* Description of the task:
Using the listing that follows, filter out every line lacking the string "below" and return the rest.

* Given records:
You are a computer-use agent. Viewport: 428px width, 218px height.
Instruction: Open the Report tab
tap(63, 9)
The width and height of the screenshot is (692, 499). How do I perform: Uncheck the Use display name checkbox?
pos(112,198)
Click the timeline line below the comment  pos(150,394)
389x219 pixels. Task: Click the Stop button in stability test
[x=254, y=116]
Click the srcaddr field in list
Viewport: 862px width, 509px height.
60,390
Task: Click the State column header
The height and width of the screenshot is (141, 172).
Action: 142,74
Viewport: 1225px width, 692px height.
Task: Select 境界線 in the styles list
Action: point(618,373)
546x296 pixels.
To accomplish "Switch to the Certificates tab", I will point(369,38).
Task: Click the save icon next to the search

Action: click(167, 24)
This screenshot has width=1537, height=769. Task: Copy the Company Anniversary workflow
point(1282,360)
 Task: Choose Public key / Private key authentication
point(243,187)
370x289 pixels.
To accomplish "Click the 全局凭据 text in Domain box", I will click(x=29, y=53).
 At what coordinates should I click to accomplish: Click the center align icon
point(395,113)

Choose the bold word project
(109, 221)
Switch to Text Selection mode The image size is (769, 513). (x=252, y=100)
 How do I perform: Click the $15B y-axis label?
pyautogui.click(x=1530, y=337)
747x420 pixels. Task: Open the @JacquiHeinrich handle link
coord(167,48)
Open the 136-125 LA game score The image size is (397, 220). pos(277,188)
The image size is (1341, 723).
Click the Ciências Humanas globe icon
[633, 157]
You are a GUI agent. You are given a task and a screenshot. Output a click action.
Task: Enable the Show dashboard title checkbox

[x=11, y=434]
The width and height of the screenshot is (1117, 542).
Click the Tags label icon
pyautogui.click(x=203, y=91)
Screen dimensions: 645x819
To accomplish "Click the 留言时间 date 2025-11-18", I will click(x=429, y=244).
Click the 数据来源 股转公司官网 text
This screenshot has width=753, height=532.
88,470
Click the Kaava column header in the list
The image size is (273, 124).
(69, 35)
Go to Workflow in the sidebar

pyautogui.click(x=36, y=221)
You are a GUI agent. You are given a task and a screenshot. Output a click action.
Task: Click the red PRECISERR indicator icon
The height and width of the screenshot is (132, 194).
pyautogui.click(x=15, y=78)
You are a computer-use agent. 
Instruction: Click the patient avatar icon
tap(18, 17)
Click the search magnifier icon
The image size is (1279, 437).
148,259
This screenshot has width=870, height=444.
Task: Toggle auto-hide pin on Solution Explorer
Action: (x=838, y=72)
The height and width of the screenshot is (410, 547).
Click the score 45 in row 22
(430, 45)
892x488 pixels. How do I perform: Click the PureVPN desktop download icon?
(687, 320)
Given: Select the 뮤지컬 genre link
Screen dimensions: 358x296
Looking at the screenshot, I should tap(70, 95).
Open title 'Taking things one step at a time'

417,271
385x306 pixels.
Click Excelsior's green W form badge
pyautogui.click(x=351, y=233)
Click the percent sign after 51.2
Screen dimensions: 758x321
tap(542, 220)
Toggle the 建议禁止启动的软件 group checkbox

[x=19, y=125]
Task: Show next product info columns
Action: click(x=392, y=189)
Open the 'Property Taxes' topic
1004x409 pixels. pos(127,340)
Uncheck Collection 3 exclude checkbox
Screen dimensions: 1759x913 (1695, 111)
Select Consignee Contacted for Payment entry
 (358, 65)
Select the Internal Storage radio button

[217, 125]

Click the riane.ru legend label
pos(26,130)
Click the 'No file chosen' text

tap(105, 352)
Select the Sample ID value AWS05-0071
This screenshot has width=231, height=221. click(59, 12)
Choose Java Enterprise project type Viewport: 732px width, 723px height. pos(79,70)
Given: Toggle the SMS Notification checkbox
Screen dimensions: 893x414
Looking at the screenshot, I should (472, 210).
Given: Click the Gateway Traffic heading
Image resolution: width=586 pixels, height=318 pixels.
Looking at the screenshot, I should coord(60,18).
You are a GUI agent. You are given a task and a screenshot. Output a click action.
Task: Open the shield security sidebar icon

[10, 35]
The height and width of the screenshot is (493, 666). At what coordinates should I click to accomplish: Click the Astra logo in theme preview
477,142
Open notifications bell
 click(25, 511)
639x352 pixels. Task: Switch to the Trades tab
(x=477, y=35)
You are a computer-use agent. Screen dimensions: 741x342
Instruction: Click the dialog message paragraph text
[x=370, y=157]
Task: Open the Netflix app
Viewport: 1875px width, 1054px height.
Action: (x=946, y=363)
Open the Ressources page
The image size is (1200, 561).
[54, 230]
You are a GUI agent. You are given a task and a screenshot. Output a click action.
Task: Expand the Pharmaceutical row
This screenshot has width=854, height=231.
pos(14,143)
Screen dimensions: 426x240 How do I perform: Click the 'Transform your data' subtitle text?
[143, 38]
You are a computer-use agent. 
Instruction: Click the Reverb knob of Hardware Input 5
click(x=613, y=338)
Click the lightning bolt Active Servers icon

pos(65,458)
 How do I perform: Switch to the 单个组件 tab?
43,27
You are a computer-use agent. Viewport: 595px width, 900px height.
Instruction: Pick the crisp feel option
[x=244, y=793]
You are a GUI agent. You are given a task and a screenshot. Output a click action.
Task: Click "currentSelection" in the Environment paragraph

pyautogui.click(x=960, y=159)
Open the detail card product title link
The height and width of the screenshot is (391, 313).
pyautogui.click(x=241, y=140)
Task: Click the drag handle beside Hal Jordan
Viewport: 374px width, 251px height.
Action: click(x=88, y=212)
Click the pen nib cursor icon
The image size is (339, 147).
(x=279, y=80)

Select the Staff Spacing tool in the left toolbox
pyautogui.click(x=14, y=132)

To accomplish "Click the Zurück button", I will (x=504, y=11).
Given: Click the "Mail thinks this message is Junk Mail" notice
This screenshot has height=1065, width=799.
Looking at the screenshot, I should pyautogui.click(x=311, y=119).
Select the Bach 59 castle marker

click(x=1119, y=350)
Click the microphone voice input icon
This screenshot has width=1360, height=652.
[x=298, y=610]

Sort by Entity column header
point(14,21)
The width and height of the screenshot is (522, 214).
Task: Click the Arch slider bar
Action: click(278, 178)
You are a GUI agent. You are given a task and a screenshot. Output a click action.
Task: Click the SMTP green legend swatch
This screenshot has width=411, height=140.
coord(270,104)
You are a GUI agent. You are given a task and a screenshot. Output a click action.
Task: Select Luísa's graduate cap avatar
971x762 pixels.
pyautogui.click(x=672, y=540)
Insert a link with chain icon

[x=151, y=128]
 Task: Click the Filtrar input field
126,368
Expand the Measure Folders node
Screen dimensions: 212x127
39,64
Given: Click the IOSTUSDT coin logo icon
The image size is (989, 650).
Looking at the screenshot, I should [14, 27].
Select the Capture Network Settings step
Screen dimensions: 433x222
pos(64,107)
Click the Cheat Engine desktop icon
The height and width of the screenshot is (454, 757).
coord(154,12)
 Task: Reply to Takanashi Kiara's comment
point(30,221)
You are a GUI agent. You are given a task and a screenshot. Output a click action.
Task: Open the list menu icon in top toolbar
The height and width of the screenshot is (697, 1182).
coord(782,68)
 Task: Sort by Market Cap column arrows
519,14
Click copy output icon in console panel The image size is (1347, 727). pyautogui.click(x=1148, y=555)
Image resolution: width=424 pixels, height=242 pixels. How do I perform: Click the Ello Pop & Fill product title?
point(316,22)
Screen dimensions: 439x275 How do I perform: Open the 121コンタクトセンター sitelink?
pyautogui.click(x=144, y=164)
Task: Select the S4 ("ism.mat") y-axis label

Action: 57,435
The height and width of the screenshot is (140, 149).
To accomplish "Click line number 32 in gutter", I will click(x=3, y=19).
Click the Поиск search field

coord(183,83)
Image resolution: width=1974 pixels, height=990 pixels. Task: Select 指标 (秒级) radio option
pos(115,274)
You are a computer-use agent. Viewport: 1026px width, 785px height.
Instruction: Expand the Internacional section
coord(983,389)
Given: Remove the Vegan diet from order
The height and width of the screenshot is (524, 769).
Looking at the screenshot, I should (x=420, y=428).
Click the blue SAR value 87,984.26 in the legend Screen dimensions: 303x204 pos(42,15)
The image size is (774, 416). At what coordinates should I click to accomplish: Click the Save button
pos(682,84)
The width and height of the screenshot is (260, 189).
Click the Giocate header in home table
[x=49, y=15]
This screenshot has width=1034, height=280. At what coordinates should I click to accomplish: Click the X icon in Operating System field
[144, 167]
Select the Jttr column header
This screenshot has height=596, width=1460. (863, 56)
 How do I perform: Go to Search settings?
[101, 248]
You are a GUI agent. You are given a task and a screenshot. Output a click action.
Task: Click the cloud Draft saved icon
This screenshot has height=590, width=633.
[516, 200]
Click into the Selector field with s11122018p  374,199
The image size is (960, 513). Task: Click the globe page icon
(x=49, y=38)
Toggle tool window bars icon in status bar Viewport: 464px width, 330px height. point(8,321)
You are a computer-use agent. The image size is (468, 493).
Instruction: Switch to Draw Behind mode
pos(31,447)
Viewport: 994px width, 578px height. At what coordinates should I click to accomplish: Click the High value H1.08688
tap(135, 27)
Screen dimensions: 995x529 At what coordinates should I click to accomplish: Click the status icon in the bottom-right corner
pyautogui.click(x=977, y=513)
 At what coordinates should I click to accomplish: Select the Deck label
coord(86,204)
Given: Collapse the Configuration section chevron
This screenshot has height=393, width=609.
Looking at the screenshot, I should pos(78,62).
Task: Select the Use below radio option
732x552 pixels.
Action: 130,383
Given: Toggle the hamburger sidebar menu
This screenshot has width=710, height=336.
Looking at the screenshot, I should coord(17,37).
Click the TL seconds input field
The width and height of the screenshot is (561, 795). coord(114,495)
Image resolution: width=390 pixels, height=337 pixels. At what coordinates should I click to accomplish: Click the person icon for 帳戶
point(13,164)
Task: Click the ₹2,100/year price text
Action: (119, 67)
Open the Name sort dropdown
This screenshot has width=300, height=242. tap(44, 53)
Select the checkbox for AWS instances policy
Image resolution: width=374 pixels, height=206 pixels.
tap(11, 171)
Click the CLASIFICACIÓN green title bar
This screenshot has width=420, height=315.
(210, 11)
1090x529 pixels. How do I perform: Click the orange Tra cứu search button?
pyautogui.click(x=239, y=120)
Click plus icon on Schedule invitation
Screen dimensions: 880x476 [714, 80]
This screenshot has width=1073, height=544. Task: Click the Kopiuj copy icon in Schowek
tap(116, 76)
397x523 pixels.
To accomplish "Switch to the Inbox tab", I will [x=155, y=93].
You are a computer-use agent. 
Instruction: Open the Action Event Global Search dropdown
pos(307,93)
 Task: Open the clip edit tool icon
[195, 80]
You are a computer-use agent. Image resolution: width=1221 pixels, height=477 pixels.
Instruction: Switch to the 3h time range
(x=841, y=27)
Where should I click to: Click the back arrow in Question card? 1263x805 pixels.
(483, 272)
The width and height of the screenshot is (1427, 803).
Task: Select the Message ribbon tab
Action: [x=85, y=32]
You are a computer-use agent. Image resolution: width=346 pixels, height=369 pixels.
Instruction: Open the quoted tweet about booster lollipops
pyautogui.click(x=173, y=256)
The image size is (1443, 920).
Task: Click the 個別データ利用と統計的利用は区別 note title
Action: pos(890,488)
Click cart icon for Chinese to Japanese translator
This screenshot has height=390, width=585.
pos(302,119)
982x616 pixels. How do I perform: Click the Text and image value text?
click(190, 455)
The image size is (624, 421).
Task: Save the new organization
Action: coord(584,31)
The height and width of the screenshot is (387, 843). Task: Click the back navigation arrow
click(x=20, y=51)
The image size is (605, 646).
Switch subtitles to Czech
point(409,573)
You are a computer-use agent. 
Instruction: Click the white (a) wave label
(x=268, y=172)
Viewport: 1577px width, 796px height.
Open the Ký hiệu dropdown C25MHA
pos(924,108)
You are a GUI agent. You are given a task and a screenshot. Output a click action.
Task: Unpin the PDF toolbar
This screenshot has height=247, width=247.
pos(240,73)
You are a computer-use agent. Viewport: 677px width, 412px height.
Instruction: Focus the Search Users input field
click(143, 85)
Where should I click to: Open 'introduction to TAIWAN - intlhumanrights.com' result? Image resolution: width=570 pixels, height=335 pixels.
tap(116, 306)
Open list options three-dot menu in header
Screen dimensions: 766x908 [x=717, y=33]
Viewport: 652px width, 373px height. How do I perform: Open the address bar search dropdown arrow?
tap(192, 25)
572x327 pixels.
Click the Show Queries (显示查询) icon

* Answer to the exercise:
Click the timeline line below the comment  pos(150,394)
Task: Select the Use below radio option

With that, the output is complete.